[PROBLEM STATEMENT]: Looking at the data below, count the lines that contain the string "will". Write only the total.

[Saved data entries]
----

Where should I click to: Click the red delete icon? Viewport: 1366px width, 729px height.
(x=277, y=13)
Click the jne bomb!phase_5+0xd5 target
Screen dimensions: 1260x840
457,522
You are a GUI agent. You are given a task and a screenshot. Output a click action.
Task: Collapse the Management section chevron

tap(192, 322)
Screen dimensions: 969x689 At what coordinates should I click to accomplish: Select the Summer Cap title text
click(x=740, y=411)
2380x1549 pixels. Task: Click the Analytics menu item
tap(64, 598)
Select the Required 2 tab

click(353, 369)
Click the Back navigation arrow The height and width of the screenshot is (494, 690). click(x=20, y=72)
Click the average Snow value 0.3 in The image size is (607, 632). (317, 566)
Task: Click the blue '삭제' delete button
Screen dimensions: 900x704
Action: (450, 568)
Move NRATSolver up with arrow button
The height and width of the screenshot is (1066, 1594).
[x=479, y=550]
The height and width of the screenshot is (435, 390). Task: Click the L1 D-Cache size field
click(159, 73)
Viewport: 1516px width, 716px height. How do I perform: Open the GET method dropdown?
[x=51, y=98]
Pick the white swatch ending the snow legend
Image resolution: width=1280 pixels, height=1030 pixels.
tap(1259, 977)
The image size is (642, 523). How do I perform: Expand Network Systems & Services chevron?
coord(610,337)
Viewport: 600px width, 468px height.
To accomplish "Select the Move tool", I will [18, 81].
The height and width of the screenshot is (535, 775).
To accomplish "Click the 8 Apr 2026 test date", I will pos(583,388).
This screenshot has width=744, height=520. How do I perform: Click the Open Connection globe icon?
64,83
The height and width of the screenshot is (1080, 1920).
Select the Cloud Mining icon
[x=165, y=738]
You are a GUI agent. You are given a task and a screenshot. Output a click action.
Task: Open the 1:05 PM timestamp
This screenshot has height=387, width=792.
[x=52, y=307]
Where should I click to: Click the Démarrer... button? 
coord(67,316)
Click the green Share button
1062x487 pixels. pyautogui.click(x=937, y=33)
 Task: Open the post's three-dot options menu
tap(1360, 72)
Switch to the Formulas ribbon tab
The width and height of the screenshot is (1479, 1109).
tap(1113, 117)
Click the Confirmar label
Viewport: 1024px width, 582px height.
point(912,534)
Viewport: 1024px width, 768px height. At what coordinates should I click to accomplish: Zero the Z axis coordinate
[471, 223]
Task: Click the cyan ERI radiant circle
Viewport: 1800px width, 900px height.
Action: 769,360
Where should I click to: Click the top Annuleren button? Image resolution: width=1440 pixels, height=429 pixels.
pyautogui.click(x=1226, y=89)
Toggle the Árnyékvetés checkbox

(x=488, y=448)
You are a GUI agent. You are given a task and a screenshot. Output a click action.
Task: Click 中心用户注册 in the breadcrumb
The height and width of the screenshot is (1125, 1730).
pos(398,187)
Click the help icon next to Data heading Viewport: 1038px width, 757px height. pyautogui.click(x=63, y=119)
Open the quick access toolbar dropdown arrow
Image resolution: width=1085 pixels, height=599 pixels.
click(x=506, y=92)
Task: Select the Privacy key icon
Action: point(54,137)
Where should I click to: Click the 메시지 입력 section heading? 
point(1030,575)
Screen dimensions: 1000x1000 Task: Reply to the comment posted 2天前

----

[RESPONSE TO THIS TASK]: 2